Here's your host, Mike Saunders.
Hello and welcome to this episode of influential entrepreneurs.
This is Mike Saunders, the authority positioning coach.
Today we have back with us Ret Chambers, who's the founder of Ret Chambers Financial Services, and we'll be talking about buy-sell agreement strategies.
Brett, welcome back to the program.
Yes, thank you, Mike.
I'm excited to talk about this concept.
And I feel like the business owners who listen will see value in a little bit of education on how to plan for their business's future.
I'm excited.
You know, and when I hear the word strategies, A, that means there's more than one.
And B, it means it's more than just check the box.

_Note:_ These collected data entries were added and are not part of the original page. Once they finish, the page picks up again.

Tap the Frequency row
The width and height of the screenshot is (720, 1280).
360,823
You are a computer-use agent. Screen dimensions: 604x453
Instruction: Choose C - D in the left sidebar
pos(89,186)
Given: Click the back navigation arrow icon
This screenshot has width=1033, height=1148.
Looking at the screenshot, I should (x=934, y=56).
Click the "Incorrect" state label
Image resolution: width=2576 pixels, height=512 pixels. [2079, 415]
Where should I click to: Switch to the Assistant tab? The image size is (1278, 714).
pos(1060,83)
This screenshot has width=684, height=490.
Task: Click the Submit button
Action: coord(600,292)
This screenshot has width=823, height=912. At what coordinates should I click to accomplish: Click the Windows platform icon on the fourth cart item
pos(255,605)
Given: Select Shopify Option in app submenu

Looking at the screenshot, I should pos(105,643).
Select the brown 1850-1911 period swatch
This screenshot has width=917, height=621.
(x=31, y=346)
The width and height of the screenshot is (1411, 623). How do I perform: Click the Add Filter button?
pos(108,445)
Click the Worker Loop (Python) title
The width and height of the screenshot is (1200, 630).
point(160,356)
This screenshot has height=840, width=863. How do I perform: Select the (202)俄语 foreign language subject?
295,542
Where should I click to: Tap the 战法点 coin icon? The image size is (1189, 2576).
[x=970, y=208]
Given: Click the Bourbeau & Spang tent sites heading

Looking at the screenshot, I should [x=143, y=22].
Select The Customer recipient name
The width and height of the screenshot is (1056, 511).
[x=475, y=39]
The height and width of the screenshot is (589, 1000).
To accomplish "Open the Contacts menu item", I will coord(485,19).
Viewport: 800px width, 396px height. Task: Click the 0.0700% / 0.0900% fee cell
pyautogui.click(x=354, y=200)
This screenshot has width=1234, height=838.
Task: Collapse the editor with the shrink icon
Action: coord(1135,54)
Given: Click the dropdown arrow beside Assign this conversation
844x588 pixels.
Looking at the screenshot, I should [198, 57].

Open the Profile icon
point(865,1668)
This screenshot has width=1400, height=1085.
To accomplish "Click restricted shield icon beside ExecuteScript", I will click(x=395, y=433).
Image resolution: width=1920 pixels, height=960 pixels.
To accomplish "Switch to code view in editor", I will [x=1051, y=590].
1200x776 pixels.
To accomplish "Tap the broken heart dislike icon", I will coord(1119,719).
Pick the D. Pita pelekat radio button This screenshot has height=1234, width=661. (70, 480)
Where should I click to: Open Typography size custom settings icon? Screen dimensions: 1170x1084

I have a buy-sell agreement.
There's actually a strategy behind this.
And like most things in financial services, you probably shouldn't just go out and Google, give me a buy-sell agreement, a document, check, print it off, fill it out, and we're good to go. There's so much that would go into that with the fact that there's a strategy behind it and multiple strategies. So first of all, let's just start off with, give us a brief overview of what a buy-sell agreement is.
Absolutely. A buy-sale agreement is a vital tool for businesses, especially partnerships and closely held corporations.
It outlines what happens in the event that an owner leaves the business, if an owner unfortunately were to pass away unexpectedly,
or in the event that an owner has an inability to perform their duties at the business moving into the future.
This agreement helps ensure a smooth transition of ownership and gives the business the ability to have the confidence and knowing that they can maintain continuity, business continuity moving forward.
obviously businesses are constantly trying to improve and constantly trying to grow.
It's best that a business have the confidence in knowing that if one of the moving parts
relative to the ownership structure were to change overtime, whether it's from an unexpected
event or retirement, for example, that the business has a plan.
The business has a plan for what the business is going to do moving forward with the current owners and potential future owners.
And attorneys do a great job of helping businesses understand the value of doing a buy-sell agreement, all the different types of buy-sell agreements that are available, and the different options relative to what the buy-sell agreement needs to do for the business.
And so, you know, it sounds to me a little bit like this.
And correct me if I'm wrong, of course.
But what you just laid out for a business sounds like, hey, Mr. and Mrs. Johnson, you should have a will.
Because if the unintended death of both of you, you then are telling people how you want your assets distributed and whatever.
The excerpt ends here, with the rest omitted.